[[ PASSAGE PROVIDED open ]]

Fueling for a long day on trail can make or break the outcome of your hike. As you can imagine, I’m pretty intentional about giving my body what it needs to succeed, especially when I’m undertaking a physically stressful endeavor, such as hiking 40+ miles with 11k’ of elevation gain in a day. This post covers my Rim to Rim to Rim (R2R2R) nutrition strategy.

If you’re interested in reading a full account of my hike, please see this post, where I discuss the gear I wore/carried as well as details from my day of hiking in the Grand Canyon.

What follows is a list of what I ate during my day of hiking R2R2R. Of course, how I eat, move, sleep, etc. on a daily basis has a greater overall impact on performance than what I do in one 24 hour period, but for those interested, here’s how I approach fueling a long day of hiking.

[[ PASSAGE PROVIDED closed ]]
[[ DATA EXTRACTS open ]]

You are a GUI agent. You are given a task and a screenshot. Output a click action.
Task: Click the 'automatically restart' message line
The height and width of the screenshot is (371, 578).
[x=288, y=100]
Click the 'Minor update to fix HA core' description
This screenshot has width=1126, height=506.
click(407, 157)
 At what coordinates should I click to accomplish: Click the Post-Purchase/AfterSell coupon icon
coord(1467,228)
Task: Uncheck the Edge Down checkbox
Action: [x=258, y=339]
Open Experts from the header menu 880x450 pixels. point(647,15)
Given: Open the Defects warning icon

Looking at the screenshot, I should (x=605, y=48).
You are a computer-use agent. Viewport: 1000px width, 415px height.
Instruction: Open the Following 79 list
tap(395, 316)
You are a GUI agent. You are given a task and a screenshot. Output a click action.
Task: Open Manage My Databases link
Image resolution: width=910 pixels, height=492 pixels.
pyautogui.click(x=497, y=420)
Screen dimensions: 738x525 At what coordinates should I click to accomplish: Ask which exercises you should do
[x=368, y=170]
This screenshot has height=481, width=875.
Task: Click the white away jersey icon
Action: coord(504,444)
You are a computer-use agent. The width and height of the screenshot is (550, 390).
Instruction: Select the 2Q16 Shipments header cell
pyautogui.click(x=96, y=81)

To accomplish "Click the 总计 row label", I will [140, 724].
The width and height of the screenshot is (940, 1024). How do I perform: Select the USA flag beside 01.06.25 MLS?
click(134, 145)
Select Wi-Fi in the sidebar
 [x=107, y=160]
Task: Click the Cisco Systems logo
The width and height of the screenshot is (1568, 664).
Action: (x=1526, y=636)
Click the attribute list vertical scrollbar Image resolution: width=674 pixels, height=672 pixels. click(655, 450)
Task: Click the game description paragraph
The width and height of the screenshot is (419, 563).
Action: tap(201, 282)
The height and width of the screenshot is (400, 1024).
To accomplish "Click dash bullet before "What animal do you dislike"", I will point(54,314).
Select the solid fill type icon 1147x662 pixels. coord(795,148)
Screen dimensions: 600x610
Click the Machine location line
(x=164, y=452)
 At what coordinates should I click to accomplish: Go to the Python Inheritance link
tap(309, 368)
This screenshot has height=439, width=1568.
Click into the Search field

[[ DATA EXTRACTS closed ]]

*DESCRIPTION OF THE TASK*
According to the passage on fueling a long hike, what has a greater overall impact on performance than what is done in one 24-hour period?

*FINISHED EXERCISE*
How the writer eats, moves, sleeps, etc. on a daily basis.